■ **Input for this task**
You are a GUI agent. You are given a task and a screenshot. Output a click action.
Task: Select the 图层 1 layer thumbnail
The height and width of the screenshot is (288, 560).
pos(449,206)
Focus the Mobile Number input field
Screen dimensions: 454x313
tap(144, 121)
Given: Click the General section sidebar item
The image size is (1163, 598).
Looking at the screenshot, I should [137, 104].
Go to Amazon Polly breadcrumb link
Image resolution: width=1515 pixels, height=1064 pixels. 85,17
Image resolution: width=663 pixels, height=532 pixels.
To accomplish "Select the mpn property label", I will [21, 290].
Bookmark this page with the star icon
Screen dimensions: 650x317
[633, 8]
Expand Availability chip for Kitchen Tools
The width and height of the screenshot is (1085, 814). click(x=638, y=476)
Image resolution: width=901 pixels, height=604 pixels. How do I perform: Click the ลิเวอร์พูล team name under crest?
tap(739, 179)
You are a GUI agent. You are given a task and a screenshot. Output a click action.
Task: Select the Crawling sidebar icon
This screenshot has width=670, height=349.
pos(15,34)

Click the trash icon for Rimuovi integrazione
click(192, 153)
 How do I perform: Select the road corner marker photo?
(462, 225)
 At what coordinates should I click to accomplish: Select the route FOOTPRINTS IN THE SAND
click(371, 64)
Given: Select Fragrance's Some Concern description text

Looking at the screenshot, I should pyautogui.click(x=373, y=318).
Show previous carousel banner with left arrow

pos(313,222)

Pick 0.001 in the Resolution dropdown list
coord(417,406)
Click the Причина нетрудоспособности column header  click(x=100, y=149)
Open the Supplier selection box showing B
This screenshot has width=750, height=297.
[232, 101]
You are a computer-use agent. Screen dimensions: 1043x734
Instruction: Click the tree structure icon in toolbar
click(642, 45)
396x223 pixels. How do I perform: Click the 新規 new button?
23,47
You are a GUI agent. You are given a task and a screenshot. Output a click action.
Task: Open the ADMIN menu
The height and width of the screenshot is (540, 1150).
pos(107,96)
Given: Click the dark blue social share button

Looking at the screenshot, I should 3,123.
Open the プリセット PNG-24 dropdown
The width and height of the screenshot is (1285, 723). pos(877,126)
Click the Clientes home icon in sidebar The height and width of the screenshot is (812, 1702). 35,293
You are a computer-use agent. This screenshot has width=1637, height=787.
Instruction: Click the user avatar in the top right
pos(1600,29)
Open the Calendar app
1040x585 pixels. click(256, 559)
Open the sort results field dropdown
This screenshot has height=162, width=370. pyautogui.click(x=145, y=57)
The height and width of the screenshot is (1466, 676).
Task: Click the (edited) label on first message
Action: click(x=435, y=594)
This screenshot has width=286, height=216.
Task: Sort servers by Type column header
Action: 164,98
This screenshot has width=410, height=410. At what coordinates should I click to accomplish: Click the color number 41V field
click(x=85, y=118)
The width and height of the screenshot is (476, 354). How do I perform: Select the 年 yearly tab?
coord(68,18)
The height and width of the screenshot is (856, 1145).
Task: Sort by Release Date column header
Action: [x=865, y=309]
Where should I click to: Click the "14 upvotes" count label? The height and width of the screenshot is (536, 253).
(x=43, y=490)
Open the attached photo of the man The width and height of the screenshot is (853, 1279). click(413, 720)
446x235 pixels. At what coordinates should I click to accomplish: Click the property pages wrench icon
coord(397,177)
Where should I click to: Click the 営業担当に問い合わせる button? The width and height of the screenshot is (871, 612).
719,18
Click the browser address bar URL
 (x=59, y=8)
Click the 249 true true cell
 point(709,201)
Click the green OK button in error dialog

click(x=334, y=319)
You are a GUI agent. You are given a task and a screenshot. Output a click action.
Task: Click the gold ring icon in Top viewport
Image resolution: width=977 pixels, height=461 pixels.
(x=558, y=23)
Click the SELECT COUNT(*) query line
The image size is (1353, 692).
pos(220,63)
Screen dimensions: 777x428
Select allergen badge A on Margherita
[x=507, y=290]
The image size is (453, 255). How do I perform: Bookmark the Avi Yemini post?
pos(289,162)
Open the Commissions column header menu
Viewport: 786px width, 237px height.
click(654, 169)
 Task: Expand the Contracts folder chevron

■ **What you should do**
Reproduce all of the records above word for word, line for line, with no changes.

■ **The output**
You are a GUI agent. You are given a task and a screenshot. Output a click action.
Task: Select the 图层 1 layer thumbnail
The height and width of the screenshot is (288, 560).
pos(449,206)
Focus the Mobile Number input field
Screen dimensions: 454x313
tap(144, 121)
Given: Click the General section sidebar item
The image size is (1163, 598).
Looking at the screenshot, I should [137, 104].
Go to Amazon Polly breadcrumb link
Image resolution: width=1515 pixels, height=1064 pixels. 85,17
Image resolution: width=663 pixels, height=532 pixels.
To accomplish "Select the mpn property label", I will [21, 290].
Bookmark this page with the star icon
Screen dimensions: 650x317
[633, 8]
Expand Availability chip for Kitchen Tools
The width and height of the screenshot is (1085, 814). click(x=638, y=476)
Image resolution: width=901 pixels, height=604 pixels. How do I perform: Click the ลิเวอร์พูล team name under crest?
tap(739, 179)
You are a GUI agent. You are given a task and a screenshot. Output a click action.
Task: Select the Crawling sidebar icon
This screenshot has width=670, height=349.
pos(15,34)

Click the trash icon for Rimuovi integrazione
click(192, 153)
 How do I perform: Select the road corner marker photo?
(462, 225)
 At what coordinates should I click to accomplish: Select the route FOOTPRINTS IN THE SAND
click(371, 64)
Given: Select Fragrance's Some Concern description text

Looking at the screenshot, I should pyautogui.click(x=373, y=318).
Show previous carousel banner with left arrow

pos(313,222)

Pick 0.001 in the Resolution dropdown list
coord(417,406)
Click the Причина нетрудоспособности column header  click(x=100, y=149)
Open the Supplier selection box showing B
This screenshot has width=750, height=297.
[232, 101]
You are a computer-use agent. Screen dimensions: 1043x734
Instruction: Click the tree structure icon in toolbar
click(642, 45)
396x223 pixels. How do I perform: Click the 新規 new button?
23,47
You are a GUI agent. You are given a task and a screenshot. Output a click action.
Task: Open the ADMIN menu
The height and width of the screenshot is (540, 1150).
pos(107,96)
Given: Click the dark blue social share button

Looking at the screenshot, I should 3,123.
Open the プリセット PNG-24 dropdown
The width and height of the screenshot is (1285, 723). pos(877,126)
Click the Clientes home icon in sidebar The height and width of the screenshot is (812, 1702). 35,293
You are a computer-use agent. This screenshot has width=1637, height=787.
Instruction: Click the user avatar in the top right
pos(1600,29)
Open the Calendar app
1040x585 pixels. click(256, 559)
Open the sort results field dropdown
This screenshot has height=162, width=370. pyautogui.click(x=145, y=57)
The height and width of the screenshot is (1466, 676).
Task: Click the (edited) label on first message
Action: click(x=435, y=594)
This screenshot has width=286, height=216.
Task: Sort servers by Type column header
Action: 164,98
This screenshot has width=410, height=410. At what coordinates should I click to accomplish: Click the color number 41V field
click(x=85, y=118)
The width and height of the screenshot is (476, 354). How do I perform: Select the 年 yearly tab?
coord(68,18)
The height and width of the screenshot is (856, 1145).
Task: Sort by Release Date column header
Action: [x=865, y=309]
Where should I click to: Click the "14 upvotes" count label? The height and width of the screenshot is (536, 253).
(x=43, y=490)
Open the attached photo of the man The width and height of the screenshot is (853, 1279). click(413, 720)
446x235 pixels. At what coordinates should I click to accomplish: Click the property pages wrench icon
coord(397,177)
Where should I click to: Click the 営業担当に問い合わせる button? The width and height of the screenshot is (871, 612).
719,18
Click the browser address bar URL
 (x=59, y=8)
Click the 249 true true cell
 point(709,201)
Click the green OK button in error dialog

click(x=334, y=319)
You are a GUI agent. You are given a task and a screenshot. Output a click action.
Task: Click the gold ring icon in Top viewport
Image resolution: width=977 pixels, height=461 pixels.
(x=558, y=23)
Click the SELECT COUNT(*) query line
The image size is (1353, 692).
pos(220,63)
Screen dimensions: 777x428
Select allergen badge A on Margherita
[x=507, y=290]
The image size is (453, 255). How do I perform: Bookmark the Avi Yemini post?
pos(289,162)
Open the Commissions column header menu
Viewport: 786px width, 237px height.
click(654, 169)
 Task: Expand the Contracts folder chevron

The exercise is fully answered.